El efecto fue inmediato y, multiplicado por la poderosa magia del bastón de Shi-Mae, resultó espectacular.
Se trataba del hechizo espejo, que hacía rebotar los ataques contra las personas que los habían lanzado. Un hechizo defensivo sencillo que hasta los aprendices de primer grado sabían usar. Pero, de alguna manera, el bastón potenció y perfeccionó sus efectos.
En primer lugar, la llama salida de las fauces de Kai se volvió contra él, aumentada de manera increíble.
En segundo lugar, el conjuro lanzado por Fenris se deshizo, y su magia rebotó hacia el mago elfo, buscando la manera de neutralizarle.
Morderek se encontró de pronto con que la situación había dado un giro completo. Fenris se transformaba rápidamente en lobo sin que el joven mago pudiese entender muy bien por qué, mientras que el enorme cuerpo de Kai ardía en una inmensa hoguera. Morderek trató de ignorar los aullidos de dolor del dragón y se concentró en el lobo, que gruñía, no con voz humana, sino como lo habría hecho cualquier lobo corriente. Morderek entendió entonces que el hechizo lanzado por Fenris había tenido como objetivo dañarle en su punto débil, fuera cual fuese. Al rebotar contra el mago elfo, el hechizo no solo lo había neutralizado, sino que, además, le había dado a Morderek una importante ventaja sobre él.
La parte racional de Fenris parecía estar completamente dormida. Ahora no era más que un lobo corriente, un animal.
Y, en tal caso, Morderek tendría poder sobre él.
Por eso entendió perfectamente los gruñidos del lobo, y supo que acataría sus órdenes.
Una sonrisa maligna se extendió por el rostro del mago negro. Tenía a Fenris en sus manos y Kai estaba muriendo abrasado. «Es una lástima que tenga prisa», se dijo.

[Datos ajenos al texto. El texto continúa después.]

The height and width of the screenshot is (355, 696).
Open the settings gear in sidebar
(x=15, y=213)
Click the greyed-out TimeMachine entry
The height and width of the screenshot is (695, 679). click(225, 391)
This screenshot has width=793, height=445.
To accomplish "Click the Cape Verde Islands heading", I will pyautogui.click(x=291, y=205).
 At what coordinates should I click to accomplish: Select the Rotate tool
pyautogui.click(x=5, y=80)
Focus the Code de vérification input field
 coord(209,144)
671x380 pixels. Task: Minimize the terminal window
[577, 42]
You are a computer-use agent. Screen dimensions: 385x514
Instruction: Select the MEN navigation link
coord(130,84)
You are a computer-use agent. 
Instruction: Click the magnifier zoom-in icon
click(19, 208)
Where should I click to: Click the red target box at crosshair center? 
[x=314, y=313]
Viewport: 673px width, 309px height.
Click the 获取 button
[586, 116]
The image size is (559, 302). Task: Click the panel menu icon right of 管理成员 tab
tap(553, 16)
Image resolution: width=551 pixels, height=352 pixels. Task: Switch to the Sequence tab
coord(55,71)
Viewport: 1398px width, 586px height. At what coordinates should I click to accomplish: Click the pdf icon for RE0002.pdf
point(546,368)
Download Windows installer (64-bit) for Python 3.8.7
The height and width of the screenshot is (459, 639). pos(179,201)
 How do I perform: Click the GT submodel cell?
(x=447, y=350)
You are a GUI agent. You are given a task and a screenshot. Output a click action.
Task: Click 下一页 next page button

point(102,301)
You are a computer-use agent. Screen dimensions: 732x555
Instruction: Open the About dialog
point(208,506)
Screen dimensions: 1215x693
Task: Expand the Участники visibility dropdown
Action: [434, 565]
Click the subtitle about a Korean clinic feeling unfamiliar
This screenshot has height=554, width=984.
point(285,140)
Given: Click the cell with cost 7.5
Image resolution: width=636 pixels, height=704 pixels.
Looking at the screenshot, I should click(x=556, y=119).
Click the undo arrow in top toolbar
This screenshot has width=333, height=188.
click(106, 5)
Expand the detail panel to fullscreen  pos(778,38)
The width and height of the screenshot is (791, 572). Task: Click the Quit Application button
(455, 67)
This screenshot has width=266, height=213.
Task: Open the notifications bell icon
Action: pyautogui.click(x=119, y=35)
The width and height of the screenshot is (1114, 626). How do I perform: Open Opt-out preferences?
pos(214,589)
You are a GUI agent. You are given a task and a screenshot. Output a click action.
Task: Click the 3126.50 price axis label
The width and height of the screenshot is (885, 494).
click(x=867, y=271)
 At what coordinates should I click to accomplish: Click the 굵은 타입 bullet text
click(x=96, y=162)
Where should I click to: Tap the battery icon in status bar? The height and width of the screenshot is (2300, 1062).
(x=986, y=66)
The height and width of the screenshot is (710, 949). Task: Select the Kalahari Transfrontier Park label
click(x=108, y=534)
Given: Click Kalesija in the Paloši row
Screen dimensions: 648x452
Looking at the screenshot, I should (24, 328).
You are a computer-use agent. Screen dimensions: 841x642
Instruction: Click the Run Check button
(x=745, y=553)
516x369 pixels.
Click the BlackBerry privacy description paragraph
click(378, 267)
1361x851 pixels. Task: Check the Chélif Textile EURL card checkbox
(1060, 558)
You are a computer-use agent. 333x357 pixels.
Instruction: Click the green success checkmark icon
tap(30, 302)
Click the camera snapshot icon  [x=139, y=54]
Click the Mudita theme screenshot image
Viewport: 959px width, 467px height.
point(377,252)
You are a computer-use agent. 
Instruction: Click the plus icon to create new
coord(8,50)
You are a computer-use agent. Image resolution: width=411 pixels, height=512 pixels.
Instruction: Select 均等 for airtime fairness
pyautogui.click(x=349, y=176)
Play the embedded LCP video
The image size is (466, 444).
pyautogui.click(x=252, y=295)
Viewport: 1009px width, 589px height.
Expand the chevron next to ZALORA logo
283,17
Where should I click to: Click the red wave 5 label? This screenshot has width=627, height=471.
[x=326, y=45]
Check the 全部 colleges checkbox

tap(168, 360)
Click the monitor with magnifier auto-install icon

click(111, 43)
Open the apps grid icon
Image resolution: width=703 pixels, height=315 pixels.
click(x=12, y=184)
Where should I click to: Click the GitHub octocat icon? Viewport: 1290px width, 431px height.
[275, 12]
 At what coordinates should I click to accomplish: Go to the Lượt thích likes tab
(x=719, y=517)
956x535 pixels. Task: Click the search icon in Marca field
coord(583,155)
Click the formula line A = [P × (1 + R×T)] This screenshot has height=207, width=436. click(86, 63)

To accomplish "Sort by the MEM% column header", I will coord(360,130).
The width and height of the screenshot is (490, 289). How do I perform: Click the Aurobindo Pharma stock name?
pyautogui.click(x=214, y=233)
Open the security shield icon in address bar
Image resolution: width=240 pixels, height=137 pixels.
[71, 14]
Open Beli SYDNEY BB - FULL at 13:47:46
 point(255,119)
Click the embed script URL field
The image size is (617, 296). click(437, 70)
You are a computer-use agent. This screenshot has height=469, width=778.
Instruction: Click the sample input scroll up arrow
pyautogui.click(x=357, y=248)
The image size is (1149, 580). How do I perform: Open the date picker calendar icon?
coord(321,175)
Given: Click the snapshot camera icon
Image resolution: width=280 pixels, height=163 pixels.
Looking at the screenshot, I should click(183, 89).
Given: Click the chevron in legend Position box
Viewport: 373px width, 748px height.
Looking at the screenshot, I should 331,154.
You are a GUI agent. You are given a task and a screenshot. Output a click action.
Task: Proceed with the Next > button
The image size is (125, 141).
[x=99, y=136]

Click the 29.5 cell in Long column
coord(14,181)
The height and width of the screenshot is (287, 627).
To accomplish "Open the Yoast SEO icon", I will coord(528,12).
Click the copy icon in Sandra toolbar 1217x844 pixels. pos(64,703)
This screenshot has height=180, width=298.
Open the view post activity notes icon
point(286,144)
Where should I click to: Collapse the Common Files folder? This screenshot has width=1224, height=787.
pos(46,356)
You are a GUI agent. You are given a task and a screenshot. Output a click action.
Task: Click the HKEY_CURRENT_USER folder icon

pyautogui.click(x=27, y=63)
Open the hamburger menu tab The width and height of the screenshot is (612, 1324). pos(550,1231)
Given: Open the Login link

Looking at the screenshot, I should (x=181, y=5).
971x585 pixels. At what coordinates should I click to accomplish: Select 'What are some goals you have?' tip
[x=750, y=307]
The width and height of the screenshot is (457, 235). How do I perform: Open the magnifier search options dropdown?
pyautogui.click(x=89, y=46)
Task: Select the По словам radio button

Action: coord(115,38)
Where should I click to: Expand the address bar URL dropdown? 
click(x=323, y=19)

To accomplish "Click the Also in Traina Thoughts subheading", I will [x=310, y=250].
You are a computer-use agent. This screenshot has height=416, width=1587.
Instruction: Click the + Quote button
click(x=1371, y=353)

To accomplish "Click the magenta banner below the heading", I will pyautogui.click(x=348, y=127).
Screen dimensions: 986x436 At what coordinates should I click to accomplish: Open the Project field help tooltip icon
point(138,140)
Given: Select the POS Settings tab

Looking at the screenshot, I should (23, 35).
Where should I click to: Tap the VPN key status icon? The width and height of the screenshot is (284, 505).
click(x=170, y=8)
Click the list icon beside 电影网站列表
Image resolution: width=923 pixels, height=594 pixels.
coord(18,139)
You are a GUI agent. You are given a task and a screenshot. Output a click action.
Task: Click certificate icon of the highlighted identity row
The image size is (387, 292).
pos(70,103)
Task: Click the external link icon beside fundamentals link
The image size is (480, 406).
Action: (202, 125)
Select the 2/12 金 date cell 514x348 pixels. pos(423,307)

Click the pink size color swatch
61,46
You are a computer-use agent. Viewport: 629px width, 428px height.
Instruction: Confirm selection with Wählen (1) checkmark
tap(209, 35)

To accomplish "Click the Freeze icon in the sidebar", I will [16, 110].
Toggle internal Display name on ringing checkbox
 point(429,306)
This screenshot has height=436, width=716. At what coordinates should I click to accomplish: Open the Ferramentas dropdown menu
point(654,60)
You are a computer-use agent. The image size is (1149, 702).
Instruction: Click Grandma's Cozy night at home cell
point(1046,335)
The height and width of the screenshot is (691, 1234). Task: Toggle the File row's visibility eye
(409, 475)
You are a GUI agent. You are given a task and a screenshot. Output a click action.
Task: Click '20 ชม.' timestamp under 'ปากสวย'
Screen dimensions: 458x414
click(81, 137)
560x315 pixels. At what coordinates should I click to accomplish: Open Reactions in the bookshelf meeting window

—Márchate —le ordenó a Fenris.
El lobo dejó de gruñir, agachó las orejas y gimió.
—No volverás a ser un elfo —le dijo Morderek.
El lobo retrocedió, con el rabo entre las piernas, temblando bajo la mirada de Morderek. No podía comprender lo que significaban las palabras del mago, pero sí entendía, de alguna manera, que lo había castigado de una manera horrible.
—¡Largo! —gritó Morderek.
El lobo salió huyendo con un gemido.
Morderek no perdió tiempo. Kai se revolcaba por el suelo, tratando de apagar las llamas que quemaban su cuerpo, y destrozando lo poco que quedaba del laboratorio del mago negro. Este salió de la habitación apresuradamente, en busca de Saevin. Recorrió la casa, llamándolo, pero el aprendiz no respondió.
Morderek se encogió de hombros. En realidad, ya no necesitaba a Saevin, porque la Puerta estaba abierta.
Con un solo gesto de su mano, el mago se esfumó en el aire.